Je suis penchée sur le courrier et le seul secret qui me vienne à l’esprit c’est que la trisaïeule de Sophie attendait un bébé. A cet époque c’était inconcevable, mais quand on aime je pense que l’on ne prend plus aucune précaution et se trouver enceinte à l’âge de 21 ans était à cette époque une ignominie, son père avait dû tout faire pour qu’elle soit soustraie à cette mauvaise vie, c’est ainsi que je le vois et je pense que mon père en a compris le sens avant qu’il ne me tende la lettre.

Lorsque Sophie sort de son sommeil je lui apprends mes conclusions, elle aussi y avait pensé mais elle ne savait pas si j’allais aller dans son sens. Il est plus de trois heures du matin lorsque j’ouvre mon ordinateur afin de me pencher sur la généalogie de la famille de Sophie.  C’est long et fastidieux mais nous sommes aidées par la lettre qui est datée de 1906 et ce que nous cherchons c’est une naissance d’un enfant fille ou garçon qui serait intervenu avant la naissance de l’arrière-grand-père de Sophie. Lui est né en 1907. Je recherche d’abord l’acte de naissance, je le trouve facilement cela m’aide car il est noté que c’est son père Emile Barraut qui est venu déclarer la naissance. Maintenant nous prenons notre mal en patience et nous cherchons les mariages dans l’année 1906. Enfin voici ce qui nous intéresse, là c’est bien écrit et donc facile à lire :

«  Le 1er juillet 1906 soit deux mois après son départ de Nouvelle Calédonie, Natacha François est devenue Natacha Barraut. Nous repartons dans les naissances de l’année 1906 et là c’est facile nous retrouvons rapidement la trace d’un enfant que Natacha François a déclaré par l’intermédiaire de…Et là nous n’en croyons pas nos yeux, c’est mon trisaïeul qui est venu déclarer la naissance d’un petit garçon prénommé Sacha. Je note la date de sa naissance 31 mai 1906. Je vois qu’il est noté en marge de l’acte dcd le 1er juin 1944 et entre parenthèse « Mort pour la France »
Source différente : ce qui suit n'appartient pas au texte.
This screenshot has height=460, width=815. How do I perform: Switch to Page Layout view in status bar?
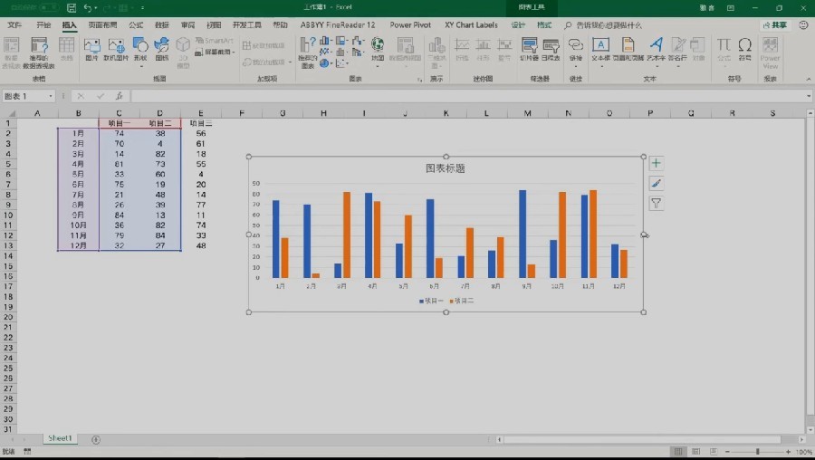click(x=695, y=452)

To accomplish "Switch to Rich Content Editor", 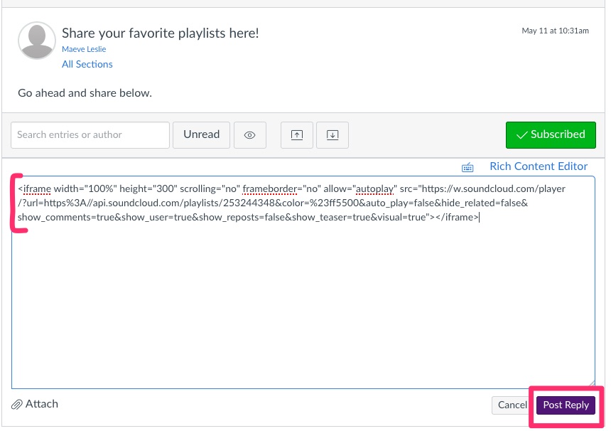I will point(539,166).
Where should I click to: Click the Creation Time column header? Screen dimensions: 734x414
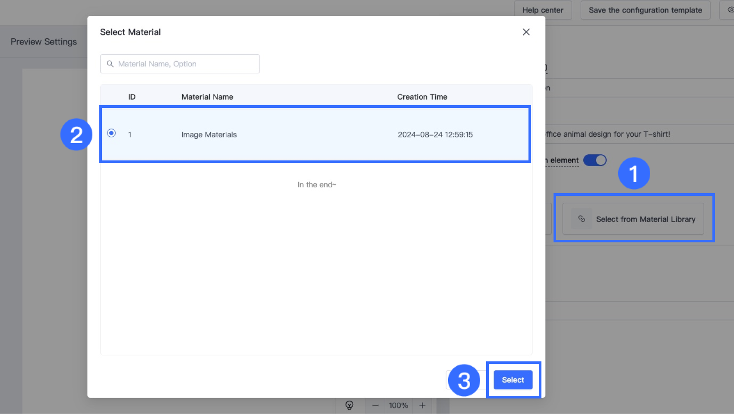click(422, 97)
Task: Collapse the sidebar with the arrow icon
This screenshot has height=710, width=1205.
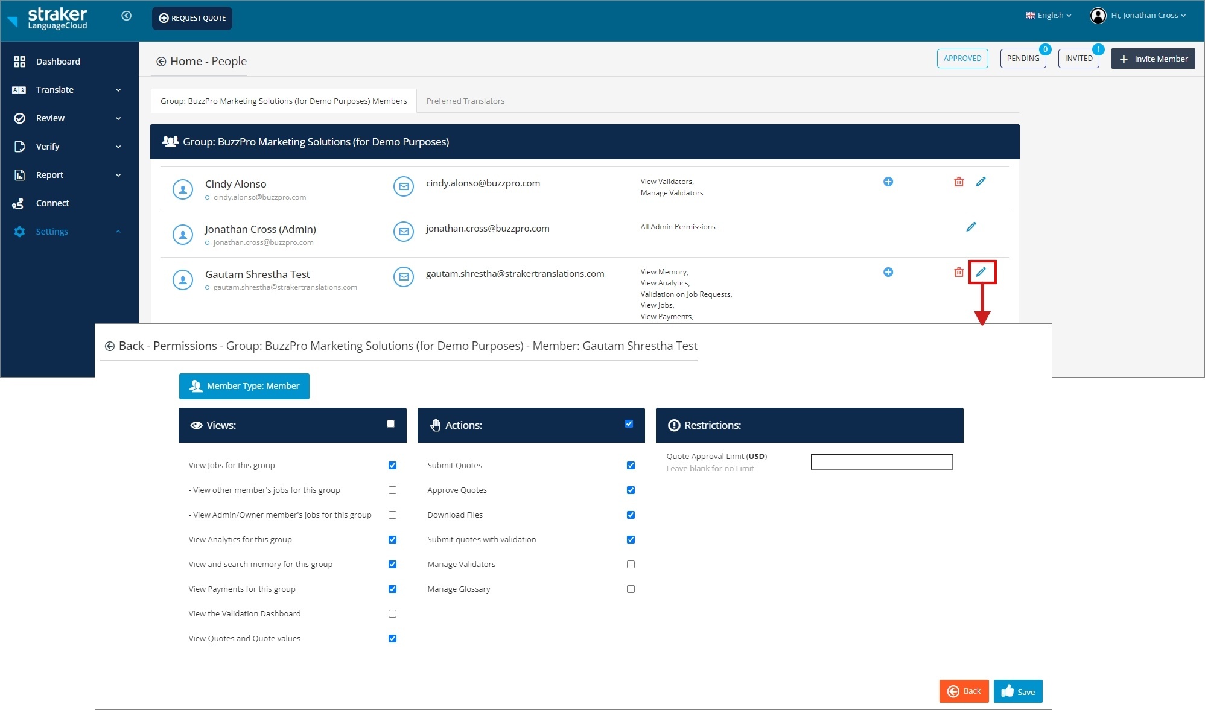Action: pos(126,16)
Il est trop tôt nous sommes fatiguées, possible que mon père sache quelques choses que son grand-père ai pu lui dire, nous attendrons que toute la famille soit réunie pour mettre à plat sur la table nos découvertes.

Nous sommes couchés et nous papotons en remarquant l’âge qu’avait Sacha en 1944, ce n’était pas un jeune il avait 57 ans.. Qu’a-t-il fait pour mourir pour la France, il n’est pas noté sur l’acte de décès le lieu où il est mort. Ce n’est pas à Sainte Luce, on aurait vu son nom sur le monument au mort. Il y a encore des choses qui nous échappent. Personne dans la famille n’a parlé d’héros de la dernière guerre. Tout cela est bien étrange. A aucun  endroit on a entendu parler d’un Sacha Langlois. Le grand-père de nos papas se nommait Yannis. Deux heures plus tard je me réveille en sursaut et je comprends à demi-mots qu’être déclaré comme son propre enfant ne me dit pas ce qu’il est devenu après. Même si c’est le petit garçon de Natacha, elle n’a pas pu le garder. Son nouveau mari Emile n’a pas dû vouloir avoir un fils qui n’était pas le sien, déjà cela devait être un affront de voir que sa femme avait fauté avec un autre et de surcroît ne pas être vierge au moment du mariage était la honte. Alors où a grandi Sacha ? Mais autres choses m’a semblé bizarre sur l’acte de naissance, mais pour l’instant je dois dormir. 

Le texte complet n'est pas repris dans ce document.